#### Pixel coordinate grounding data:
○ ○ ○ ○ ○ ○ ○

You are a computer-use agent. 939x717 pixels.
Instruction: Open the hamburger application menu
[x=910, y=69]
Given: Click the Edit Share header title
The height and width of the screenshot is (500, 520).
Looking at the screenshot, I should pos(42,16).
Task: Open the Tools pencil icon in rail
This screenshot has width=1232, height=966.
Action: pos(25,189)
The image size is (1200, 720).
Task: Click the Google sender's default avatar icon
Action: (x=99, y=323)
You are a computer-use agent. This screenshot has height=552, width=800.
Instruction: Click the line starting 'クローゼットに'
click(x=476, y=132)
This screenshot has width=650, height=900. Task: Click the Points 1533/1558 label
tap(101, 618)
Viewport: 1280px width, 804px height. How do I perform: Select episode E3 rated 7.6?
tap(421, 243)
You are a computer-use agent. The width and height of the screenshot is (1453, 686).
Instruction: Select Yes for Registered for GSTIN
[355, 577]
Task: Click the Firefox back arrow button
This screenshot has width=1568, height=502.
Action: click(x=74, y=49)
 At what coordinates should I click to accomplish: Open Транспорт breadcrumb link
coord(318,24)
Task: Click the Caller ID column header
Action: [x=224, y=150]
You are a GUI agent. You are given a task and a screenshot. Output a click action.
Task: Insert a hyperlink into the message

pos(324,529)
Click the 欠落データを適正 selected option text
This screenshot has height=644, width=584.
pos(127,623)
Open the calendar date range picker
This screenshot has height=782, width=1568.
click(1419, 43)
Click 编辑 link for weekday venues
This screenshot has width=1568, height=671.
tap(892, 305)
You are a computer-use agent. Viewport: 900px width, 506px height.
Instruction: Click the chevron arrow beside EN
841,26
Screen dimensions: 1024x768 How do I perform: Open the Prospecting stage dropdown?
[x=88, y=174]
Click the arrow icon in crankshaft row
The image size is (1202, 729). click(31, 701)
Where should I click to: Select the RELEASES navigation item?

○ ○ ○ ○ ○ ○ ○

Set out every record in full, exactly as given.

#### Answer space:
You are a computer-use agent. 939x717 pixels.
Instruction: Open the hamburger application menu
[x=910, y=69]
Given: Click the Edit Share header title
The height and width of the screenshot is (500, 520).
Looking at the screenshot, I should pos(42,16).
Task: Open the Tools pencil icon in rail
This screenshot has width=1232, height=966.
Action: pos(25,189)
The image size is (1200, 720).
Task: Click the Google sender's default avatar icon
Action: (x=99, y=323)
You are a computer-use agent. This screenshot has height=552, width=800.
Instruction: Click the line starting 'クローゼットに'
click(x=476, y=132)
This screenshot has width=650, height=900. Task: Click the Points 1533/1558 label
tap(101, 618)
Viewport: 1280px width, 804px height. How do I perform: Select episode E3 rated 7.6?
tap(421, 243)
You are a computer-use agent. The width and height of the screenshot is (1453, 686).
Instruction: Select Yes for Registered for GSTIN
[355, 577]
Task: Click the Firefox back arrow button
This screenshot has width=1568, height=502.
Action: click(x=74, y=49)
 At what coordinates should I click to accomplish: Open Транспорт breadcrumb link
coord(318,24)
Task: Click the Caller ID column header
Action: [x=224, y=150]
You are a GUI agent. You are given a task and a screenshot. Output a click action.
Task: Insert a hyperlink into the message

pos(324,529)
Click the 欠落データを適正 selected option text
This screenshot has height=644, width=584.
pos(127,623)
Open the calendar date range picker
This screenshot has height=782, width=1568.
click(1419, 43)
Click 编辑 link for weekday venues
This screenshot has width=1568, height=671.
tap(892, 305)
You are a computer-use agent. Viewport: 900px width, 506px height.
Instruction: Click the chevron arrow beside EN
841,26
Screen dimensions: 1024x768 How do I perform: Open the Prospecting stage dropdown?
[x=88, y=174]
Click the arrow icon in crankshaft row
The image size is (1202, 729). click(31, 701)
Where should I click to: Select the RELEASES navigation item?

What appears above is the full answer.